>> START DATA LINES

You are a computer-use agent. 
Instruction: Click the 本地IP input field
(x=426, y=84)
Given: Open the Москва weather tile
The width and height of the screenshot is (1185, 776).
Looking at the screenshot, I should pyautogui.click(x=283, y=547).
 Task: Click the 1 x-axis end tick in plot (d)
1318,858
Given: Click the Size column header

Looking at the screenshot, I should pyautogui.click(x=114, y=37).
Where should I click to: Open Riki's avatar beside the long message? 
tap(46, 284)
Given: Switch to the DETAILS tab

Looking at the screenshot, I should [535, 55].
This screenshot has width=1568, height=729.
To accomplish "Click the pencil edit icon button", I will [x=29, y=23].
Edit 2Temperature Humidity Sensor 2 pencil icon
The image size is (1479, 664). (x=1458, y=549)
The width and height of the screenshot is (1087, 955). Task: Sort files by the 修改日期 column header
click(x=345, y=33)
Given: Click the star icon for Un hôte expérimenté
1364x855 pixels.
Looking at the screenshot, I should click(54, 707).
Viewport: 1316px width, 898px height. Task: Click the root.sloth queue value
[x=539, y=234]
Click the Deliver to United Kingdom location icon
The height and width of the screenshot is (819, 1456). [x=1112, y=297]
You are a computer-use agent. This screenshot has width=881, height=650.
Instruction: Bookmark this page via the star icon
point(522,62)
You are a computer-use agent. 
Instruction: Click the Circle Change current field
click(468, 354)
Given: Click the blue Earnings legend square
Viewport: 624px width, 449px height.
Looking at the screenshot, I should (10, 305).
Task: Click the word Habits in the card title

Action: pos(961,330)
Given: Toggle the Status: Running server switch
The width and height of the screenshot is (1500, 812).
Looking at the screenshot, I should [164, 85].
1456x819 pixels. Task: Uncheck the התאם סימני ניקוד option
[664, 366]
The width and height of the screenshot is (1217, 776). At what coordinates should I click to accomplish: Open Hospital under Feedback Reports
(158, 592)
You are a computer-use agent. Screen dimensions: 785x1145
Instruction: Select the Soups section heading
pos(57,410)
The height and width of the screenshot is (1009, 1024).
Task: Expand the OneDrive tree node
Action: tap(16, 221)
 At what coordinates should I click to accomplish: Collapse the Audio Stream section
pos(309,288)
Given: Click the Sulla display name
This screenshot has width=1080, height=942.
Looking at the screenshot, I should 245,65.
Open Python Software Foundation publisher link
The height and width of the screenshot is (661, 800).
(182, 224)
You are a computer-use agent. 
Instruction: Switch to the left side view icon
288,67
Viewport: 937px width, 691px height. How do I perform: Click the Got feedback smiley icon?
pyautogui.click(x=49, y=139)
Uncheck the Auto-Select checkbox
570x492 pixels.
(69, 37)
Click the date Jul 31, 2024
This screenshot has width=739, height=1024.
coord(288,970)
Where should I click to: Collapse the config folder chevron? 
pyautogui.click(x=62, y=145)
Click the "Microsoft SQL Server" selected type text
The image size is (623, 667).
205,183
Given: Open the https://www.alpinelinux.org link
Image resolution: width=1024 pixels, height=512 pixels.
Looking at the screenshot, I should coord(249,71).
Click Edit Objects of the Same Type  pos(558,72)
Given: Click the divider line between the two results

>> END DATA LINES

Return all of the entries above unchanged, line for line, with every character kept identical.

**RESPONSE TO THIS TASK**
You are a computer-use agent. 
Instruction: Click the 本地IP input field
(x=426, y=84)
Given: Open the Москва weather tile
The width and height of the screenshot is (1185, 776).
Looking at the screenshot, I should pyautogui.click(x=283, y=547).
 Task: Click the 1 x-axis end tick in plot (d)
1318,858
Given: Click the Size column header

Looking at the screenshot, I should pyautogui.click(x=114, y=37).
Where should I click to: Open Riki's avatar beside the long message? 
tap(46, 284)
Given: Switch to the DETAILS tab

Looking at the screenshot, I should [535, 55].
This screenshot has width=1568, height=729.
To accomplish "Click the pencil edit icon button", I will [x=29, y=23].
Edit 2Temperature Humidity Sensor 2 pencil icon
The image size is (1479, 664). (x=1458, y=549)
The width and height of the screenshot is (1087, 955). Task: Sort files by the 修改日期 column header
click(x=345, y=33)
Given: Click the star icon for Un hôte expérimenté
1364x855 pixels.
Looking at the screenshot, I should click(54, 707).
Viewport: 1316px width, 898px height. Task: Click the root.sloth queue value
[x=539, y=234]
Click the Deliver to United Kingdom location icon
The height and width of the screenshot is (819, 1456). [x=1112, y=297]
You are a computer-use agent. This screenshot has width=881, height=650.
Instruction: Bookmark this page via the star icon
point(522,62)
You are a computer-use agent. 
Instruction: Click the Circle Change current field
click(468, 354)
Given: Click the blue Earnings legend square
Viewport: 624px width, 449px height.
Looking at the screenshot, I should (10, 305).
Task: Click the word Habits in the card title

Action: pos(961,330)
Given: Toggle the Status: Running server switch
The width and height of the screenshot is (1500, 812).
Looking at the screenshot, I should [164, 85].
1456x819 pixels. Task: Uncheck the התאם סימני ניקוד option
[664, 366]
The width and height of the screenshot is (1217, 776). At what coordinates should I click to accomplish: Open Hospital under Feedback Reports
(158, 592)
You are a computer-use agent. Screen dimensions: 785x1145
Instruction: Select the Soups section heading
pos(57,410)
The height and width of the screenshot is (1009, 1024).
Task: Expand the OneDrive tree node
Action: tap(16, 221)
 At what coordinates should I click to accomplish: Collapse the Audio Stream section
pos(309,288)
Given: Click the Sulla display name
This screenshot has width=1080, height=942.
Looking at the screenshot, I should 245,65.
Open Python Software Foundation publisher link
The height and width of the screenshot is (661, 800).
(182, 224)
You are a computer-use agent. 
Instruction: Switch to the left side view icon
288,67
Viewport: 937px width, 691px height. How do I perform: Click the Got feedback smiley icon?
pyautogui.click(x=49, y=139)
Uncheck the Auto-Select checkbox
570x492 pixels.
(69, 37)
Click the date Jul 31, 2024
This screenshot has width=739, height=1024.
coord(288,970)
Where should I click to: Collapse the config folder chevron? 
pyautogui.click(x=62, y=145)
Click the "Microsoft SQL Server" selected type text
The image size is (623, 667).
205,183
Given: Open the https://www.alpinelinux.org link
Image resolution: width=1024 pixels, height=512 pixels.
Looking at the screenshot, I should coord(249,71).
Click Edit Objects of the Same Type  pos(558,72)
Given: Click the divider line between the two results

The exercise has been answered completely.